▶ [What the exercise asks] Line by line, retype the material with nothing left out.
***
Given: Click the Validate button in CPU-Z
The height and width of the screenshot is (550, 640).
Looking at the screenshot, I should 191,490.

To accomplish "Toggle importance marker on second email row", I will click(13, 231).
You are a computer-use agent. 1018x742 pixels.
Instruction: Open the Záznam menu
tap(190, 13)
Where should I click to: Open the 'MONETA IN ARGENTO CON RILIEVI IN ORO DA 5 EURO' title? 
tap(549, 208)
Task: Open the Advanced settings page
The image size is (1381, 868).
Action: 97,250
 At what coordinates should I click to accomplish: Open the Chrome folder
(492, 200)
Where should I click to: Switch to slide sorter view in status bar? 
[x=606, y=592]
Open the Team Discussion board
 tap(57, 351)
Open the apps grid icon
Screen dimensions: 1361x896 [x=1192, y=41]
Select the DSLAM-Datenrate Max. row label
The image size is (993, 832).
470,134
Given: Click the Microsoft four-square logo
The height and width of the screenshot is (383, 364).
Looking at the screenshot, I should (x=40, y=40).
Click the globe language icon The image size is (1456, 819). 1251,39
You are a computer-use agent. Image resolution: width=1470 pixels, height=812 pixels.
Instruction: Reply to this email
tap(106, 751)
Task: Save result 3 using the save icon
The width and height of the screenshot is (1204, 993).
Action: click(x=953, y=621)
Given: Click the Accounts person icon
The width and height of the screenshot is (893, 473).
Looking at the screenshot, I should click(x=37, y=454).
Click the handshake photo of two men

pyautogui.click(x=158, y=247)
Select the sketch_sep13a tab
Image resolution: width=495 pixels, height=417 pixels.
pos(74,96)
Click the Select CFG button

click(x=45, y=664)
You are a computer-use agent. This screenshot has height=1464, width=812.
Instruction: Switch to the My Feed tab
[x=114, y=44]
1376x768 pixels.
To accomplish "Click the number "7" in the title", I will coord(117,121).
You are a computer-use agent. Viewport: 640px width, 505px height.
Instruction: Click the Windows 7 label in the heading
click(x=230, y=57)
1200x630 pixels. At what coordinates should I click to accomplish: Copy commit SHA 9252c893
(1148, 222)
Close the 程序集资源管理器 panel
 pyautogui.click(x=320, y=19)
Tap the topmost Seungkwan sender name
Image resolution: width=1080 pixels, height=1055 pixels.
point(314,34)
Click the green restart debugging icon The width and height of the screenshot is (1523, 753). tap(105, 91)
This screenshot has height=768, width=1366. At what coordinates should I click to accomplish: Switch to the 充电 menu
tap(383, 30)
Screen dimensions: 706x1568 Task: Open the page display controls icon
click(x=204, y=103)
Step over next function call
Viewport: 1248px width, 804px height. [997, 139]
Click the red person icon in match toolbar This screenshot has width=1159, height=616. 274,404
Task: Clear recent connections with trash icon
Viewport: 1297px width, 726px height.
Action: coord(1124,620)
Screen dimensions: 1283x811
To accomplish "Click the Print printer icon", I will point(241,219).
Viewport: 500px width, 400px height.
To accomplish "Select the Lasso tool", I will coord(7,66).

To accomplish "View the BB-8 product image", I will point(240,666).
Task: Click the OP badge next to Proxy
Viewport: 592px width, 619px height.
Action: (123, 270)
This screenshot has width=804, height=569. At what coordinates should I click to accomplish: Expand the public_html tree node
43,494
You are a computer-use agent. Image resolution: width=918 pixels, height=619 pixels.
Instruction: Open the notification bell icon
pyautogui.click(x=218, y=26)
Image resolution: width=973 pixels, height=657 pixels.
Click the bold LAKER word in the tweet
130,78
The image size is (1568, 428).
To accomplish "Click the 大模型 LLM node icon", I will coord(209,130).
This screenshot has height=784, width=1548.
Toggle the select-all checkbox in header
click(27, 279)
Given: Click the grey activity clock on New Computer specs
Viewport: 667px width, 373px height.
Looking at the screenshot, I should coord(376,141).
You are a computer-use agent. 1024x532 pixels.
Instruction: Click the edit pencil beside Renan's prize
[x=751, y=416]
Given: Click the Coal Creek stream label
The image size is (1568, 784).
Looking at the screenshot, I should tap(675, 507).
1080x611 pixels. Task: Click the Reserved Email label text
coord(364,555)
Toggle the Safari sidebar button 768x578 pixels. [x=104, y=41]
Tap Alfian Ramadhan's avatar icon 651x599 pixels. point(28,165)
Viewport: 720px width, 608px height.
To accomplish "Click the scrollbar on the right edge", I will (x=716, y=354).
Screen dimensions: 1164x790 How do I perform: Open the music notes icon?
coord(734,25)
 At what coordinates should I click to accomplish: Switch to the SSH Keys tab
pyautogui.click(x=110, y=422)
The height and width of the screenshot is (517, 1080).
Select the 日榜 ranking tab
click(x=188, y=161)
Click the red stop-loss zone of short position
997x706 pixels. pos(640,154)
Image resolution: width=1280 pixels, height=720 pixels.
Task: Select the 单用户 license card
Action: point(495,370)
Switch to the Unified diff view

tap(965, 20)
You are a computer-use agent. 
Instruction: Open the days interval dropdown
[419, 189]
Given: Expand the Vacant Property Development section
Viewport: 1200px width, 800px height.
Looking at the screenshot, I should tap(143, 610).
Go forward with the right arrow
***
▶ [Solved problem]
Given: Click the Validate button in CPU-Z
The height and width of the screenshot is (550, 640).
Looking at the screenshot, I should 191,490.

To accomplish "Toggle importance marker on second email row", I will click(13, 231).
You are a computer-use agent. 1018x742 pixels.
Instruction: Open the Záznam menu
tap(190, 13)
Where should I click to: Open the 'MONETA IN ARGENTO CON RILIEVI IN ORO DA 5 EURO' title? 
tap(549, 208)
Task: Open the Advanced settings page
The image size is (1381, 868).
Action: 97,250
 At what coordinates should I click to accomplish: Open the Chrome folder
(492, 200)
Where should I click to: Switch to slide sorter view in status bar? 
[x=606, y=592]
Open the Team Discussion board
 tap(57, 351)
Open the apps grid icon
Screen dimensions: 1361x896 [x=1192, y=41]
Select the DSLAM-Datenrate Max. row label
The image size is (993, 832).
470,134
Given: Click the Microsoft four-square logo
The height and width of the screenshot is (383, 364).
Looking at the screenshot, I should (x=40, y=40).
Click the globe language icon The image size is (1456, 819). 1251,39
You are a computer-use agent. Image resolution: width=1470 pixels, height=812 pixels.
Instruction: Reply to this email
tap(106, 751)
Task: Save result 3 using the save icon
The width and height of the screenshot is (1204, 993).
Action: click(x=953, y=621)
Given: Click the Accounts person icon
The width and height of the screenshot is (893, 473).
Looking at the screenshot, I should click(x=37, y=454).
Click the handshake photo of two men

pyautogui.click(x=158, y=247)
Select the sketch_sep13a tab
Image resolution: width=495 pixels, height=417 pixels.
pos(74,96)
Click the Select CFG button

click(x=45, y=664)
You are a computer-use agent. This screenshot has height=1464, width=812.
Instruction: Switch to the My Feed tab
[x=114, y=44]
1376x768 pixels.
To accomplish "Click the number "7" in the title", I will coord(117,121).
You are a computer-use agent. Viewport: 640px width, 505px height.
Instruction: Click the Windows 7 label in the heading
click(x=230, y=57)
1200x630 pixels. At what coordinates should I click to accomplish: Copy commit SHA 9252c893
(1148, 222)
Close the 程序集资源管理器 panel
 pyautogui.click(x=320, y=19)
Tap the topmost Seungkwan sender name
Image resolution: width=1080 pixels, height=1055 pixels.
point(314,34)
Click the green restart debugging icon The width and height of the screenshot is (1523, 753). tap(105, 91)
This screenshot has height=768, width=1366. At what coordinates should I click to accomplish: Switch to the 充电 menu
tap(383, 30)
Screen dimensions: 706x1568 Task: Open the page display controls icon
click(x=204, y=103)
Step over next function call
Viewport: 1248px width, 804px height. [997, 139]
Click the red person icon in match toolbar This screenshot has width=1159, height=616. 274,404
Task: Clear recent connections with trash icon
Viewport: 1297px width, 726px height.
Action: coord(1124,620)
Screen dimensions: 1283x811
To accomplish "Click the Print printer icon", I will point(241,219).
Viewport: 500px width, 400px height.
To accomplish "Select the Lasso tool", I will coord(7,66).

To accomplish "View the BB-8 product image", I will point(240,666).
Task: Click the OP badge next to Proxy
Viewport: 592px width, 619px height.
Action: (123, 270)
This screenshot has width=804, height=569. At what coordinates should I click to accomplish: Expand the public_html tree node
43,494
You are a computer-use agent. Image resolution: width=918 pixels, height=619 pixels.
Instruction: Open the notification bell icon
pyautogui.click(x=218, y=26)
Image resolution: width=973 pixels, height=657 pixels.
Click the bold LAKER word in the tweet
130,78
The image size is (1568, 428).
To accomplish "Click the 大模型 LLM node icon", I will coord(209,130).
This screenshot has height=784, width=1548.
Toggle the select-all checkbox in header
click(27, 279)
Given: Click the grey activity clock on New Computer specs
Viewport: 667px width, 373px height.
Looking at the screenshot, I should coord(376,141).
You are a computer-use agent. 1024x532 pixels.
Instruction: Click the edit pencil beside Renan's prize
[x=751, y=416]
Given: Click the Coal Creek stream label
The image size is (1568, 784).
Looking at the screenshot, I should tap(675, 507).
1080x611 pixels. Task: Click the Reserved Email label text
coord(364,555)
Toggle the Safari sidebar button 768x578 pixels. [x=104, y=41]
Tap Alfian Ramadhan's avatar icon 651x599 pixels. point(28,165)
Viewport: 720px width, 608px height.
To accomplish "Click the scrollbar on the right edge", I will (x=716, y=354).
Screen dimensions: 1164x790 How do I perform: Open the music notes icon?
coord(734,25)
 At what coordinates should I click to accomplish: Switch to the SSH Keys tab
pyautogui.click(x=110, y=422)
The height and width of the screenshot is (517, 1080).
Select the 日榜 ranking tab
click(x=188, y=161)
Click the red stop-loss zone of short position
997x706 pixels. pos(640,154)
Image resolution: width=1280 pixels, height=720 pixels.
Task: Select the 单用户 license card
Action: point(495,370)
Switch to the Unified diff view

tap(965, 20)
You are a computer-use agent. 
Instruction: Open the days interval dropdown
[419, 189]
Given: Expand the Vacant Property Development section
Viewport: 1200px width, 800px height.
Looking at the screenshot, I should tap(143, 610).
Go forward with the right arrow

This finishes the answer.